Даже если они через 50 лет снова придут, значит, будем снова воевать

– Я верю в то, что Россия развалится, и надеюсь, что у нас никогда не будет нормальных отношений – не нужен нам такой сосед. Даже не хочу об этом думать. Нормальные отношения могут быть с нормальным человеком. Вы же не станете дружить с идиотом? Вот он всеми своими поступками на протяжении многих лет показывает, что он идиот. Начать с ним дружить в надежде, что он исправится? А смысл?

– Не может ли это вылиться в новый конфликт?

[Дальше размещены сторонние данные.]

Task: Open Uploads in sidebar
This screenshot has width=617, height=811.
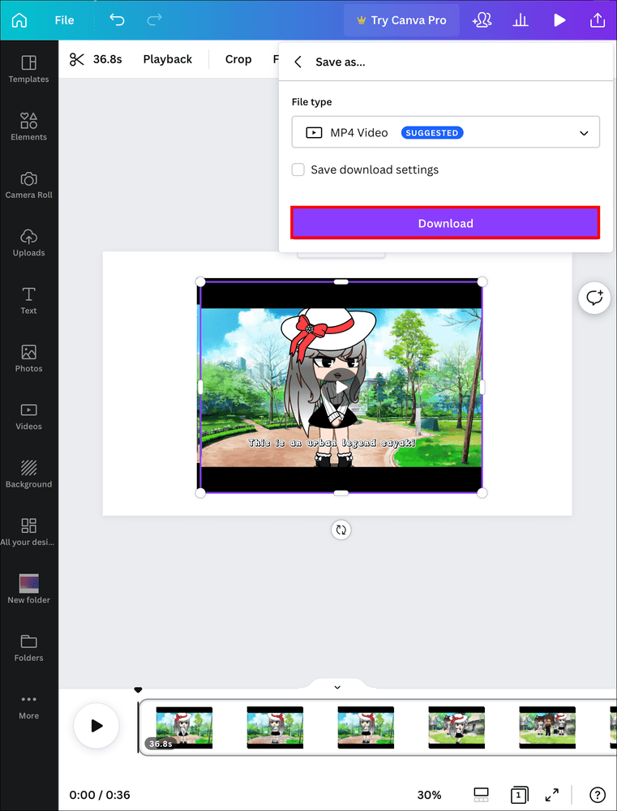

– Да ради Бога. Придут и опять получат. Мы-то знаем, за что воюем. Даже если они через 50 лет снова придут, значит, будем через 50 лет снова воевать. Судьба у нас такая. Кто виноват, что у нас сосед – идиот, который успокаивается только тогда, когда его бьют по лицу? Понятно, что в процессе погибают и наши ребята, но что теперь – сидеть смирно и ничего не делать?

– Вы счастливый человек?

– Безусловно. У меня много военных друзей, жена, родители. Я выполняю свой долг, почему же мне быть несчастным? Даже если меня убьют, я что-то полезное в своей жизни сделал.